**YOUR ASSIGNMENT**
For the word "dimensions", find each line in the entries where it occurs and copy that line.

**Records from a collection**
--------------------------------------------------
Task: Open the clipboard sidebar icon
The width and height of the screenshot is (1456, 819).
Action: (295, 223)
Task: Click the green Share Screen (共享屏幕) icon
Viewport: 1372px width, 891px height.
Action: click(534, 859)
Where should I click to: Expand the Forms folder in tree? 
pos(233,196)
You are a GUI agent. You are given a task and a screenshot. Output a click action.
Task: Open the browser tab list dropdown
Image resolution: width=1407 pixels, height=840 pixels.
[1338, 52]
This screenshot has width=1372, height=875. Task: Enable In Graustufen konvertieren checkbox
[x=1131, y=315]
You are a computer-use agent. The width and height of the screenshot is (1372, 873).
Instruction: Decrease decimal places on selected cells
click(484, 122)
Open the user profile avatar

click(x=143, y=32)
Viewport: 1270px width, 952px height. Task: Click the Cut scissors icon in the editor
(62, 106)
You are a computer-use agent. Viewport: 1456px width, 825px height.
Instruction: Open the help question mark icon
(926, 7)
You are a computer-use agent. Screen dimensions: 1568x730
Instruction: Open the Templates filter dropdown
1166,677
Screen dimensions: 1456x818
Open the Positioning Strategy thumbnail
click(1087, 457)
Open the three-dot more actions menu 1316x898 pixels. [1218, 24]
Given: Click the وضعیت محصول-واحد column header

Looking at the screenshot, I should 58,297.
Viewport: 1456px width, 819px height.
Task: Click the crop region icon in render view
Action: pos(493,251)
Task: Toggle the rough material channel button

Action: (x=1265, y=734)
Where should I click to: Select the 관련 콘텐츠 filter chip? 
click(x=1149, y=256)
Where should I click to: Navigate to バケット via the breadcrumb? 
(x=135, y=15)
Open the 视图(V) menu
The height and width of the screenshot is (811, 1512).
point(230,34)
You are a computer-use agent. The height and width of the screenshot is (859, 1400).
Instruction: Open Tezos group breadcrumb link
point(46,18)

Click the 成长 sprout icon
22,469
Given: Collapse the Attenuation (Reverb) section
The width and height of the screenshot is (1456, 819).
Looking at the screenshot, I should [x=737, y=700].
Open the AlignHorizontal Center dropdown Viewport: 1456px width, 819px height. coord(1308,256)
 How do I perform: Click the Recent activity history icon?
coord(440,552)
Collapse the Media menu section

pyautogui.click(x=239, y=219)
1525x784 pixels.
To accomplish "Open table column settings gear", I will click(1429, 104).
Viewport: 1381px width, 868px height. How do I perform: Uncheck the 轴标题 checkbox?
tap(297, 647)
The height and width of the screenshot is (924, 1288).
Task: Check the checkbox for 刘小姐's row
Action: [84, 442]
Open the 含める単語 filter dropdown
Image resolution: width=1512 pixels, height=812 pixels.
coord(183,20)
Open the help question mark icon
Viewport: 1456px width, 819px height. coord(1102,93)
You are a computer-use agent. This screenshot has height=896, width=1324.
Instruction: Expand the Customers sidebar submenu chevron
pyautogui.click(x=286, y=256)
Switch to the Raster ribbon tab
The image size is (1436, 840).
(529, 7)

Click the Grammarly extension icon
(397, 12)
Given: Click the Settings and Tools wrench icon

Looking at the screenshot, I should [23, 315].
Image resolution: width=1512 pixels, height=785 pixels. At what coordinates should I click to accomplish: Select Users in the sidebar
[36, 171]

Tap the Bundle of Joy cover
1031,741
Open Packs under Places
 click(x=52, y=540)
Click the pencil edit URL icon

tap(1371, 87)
--------------------------------------------------
**SOLUTION FOR THIS TASK**
You are a computer-use agent. Screen dimensions: 1568x730
Screen dimensions: 1456x818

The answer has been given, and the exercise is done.